Underwater robots used for exercise mapping

Published on LEUT Tony White (author), CPL Jake Sims (photographer)

Topic(s): Unmanned/Remote Systems

Defence Science and Technology Organisation engineers James Gourley (left) and Phil Jackson retrieve a Slocum Glider off the coast of Yeppoon, Queensland, as part of the buildup to Exercise TALISMAN SABRE 2013. (photo: CPL Jake Sims)
Defence Science and Technology Organisation engineers James Gourley (left) and Phil Jackson retrieve a Slocum Glider off the coast of Yeppoon, Queensland, as part of the buildup to Exercise TALISMAN SABRE 2013.

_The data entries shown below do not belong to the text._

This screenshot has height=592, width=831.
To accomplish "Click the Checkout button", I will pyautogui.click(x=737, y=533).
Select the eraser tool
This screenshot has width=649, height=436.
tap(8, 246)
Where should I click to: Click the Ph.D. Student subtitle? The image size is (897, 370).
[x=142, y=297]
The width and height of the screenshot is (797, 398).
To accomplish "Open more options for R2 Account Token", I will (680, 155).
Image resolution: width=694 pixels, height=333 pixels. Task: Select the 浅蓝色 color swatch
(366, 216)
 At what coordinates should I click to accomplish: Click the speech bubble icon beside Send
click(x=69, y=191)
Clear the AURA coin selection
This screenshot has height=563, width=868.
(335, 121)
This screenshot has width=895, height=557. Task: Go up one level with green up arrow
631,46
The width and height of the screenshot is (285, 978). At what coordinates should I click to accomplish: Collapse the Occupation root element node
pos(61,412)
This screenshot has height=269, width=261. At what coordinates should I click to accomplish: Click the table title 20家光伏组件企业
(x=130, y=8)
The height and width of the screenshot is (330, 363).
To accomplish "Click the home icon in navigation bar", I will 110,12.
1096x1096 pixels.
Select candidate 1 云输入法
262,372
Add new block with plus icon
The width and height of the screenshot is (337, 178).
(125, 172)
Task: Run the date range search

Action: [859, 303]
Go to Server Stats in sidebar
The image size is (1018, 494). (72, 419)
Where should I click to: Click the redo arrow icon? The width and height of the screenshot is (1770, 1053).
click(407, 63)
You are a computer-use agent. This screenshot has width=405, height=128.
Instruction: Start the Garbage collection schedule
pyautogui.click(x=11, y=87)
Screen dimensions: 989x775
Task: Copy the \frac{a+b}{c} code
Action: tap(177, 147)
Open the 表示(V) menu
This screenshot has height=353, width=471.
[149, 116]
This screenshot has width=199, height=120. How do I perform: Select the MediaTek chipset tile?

A Defence Science Technology Organisation (DSTO) team was deployed to the Exercise TALISMAN SABRE 2013 exercise area in early July to demonstrate and evaluate the potential Defence benefits of autonomous underwater vehicles (AUVs) for long duration remote sensing of the under sea environment.

Two Slocum Glider AUVs scanned the waters off Shoalwater Bay training area north of Rockhampton, acquiring oceanographic and other data before transmitting it to the US Naval Oceanographic Office (NAVO) in San Diego, California, to assimilate within their numerical ocean models. NAVO analysed and forwarded the results to the ADF to inform naval vessels participating in TALISMAN SABRE and special forces about predicted ocean conditions in the exercise area.

The Slocum Gliders can be deployed for a period of 15 to 30 days at a 600- to 1500-km range and with a flexible payload that can carry a range of different sensors.

DSTO is the Australian Government’s lead agency charged with applying science and technology to protect and defend Australia and its national interests.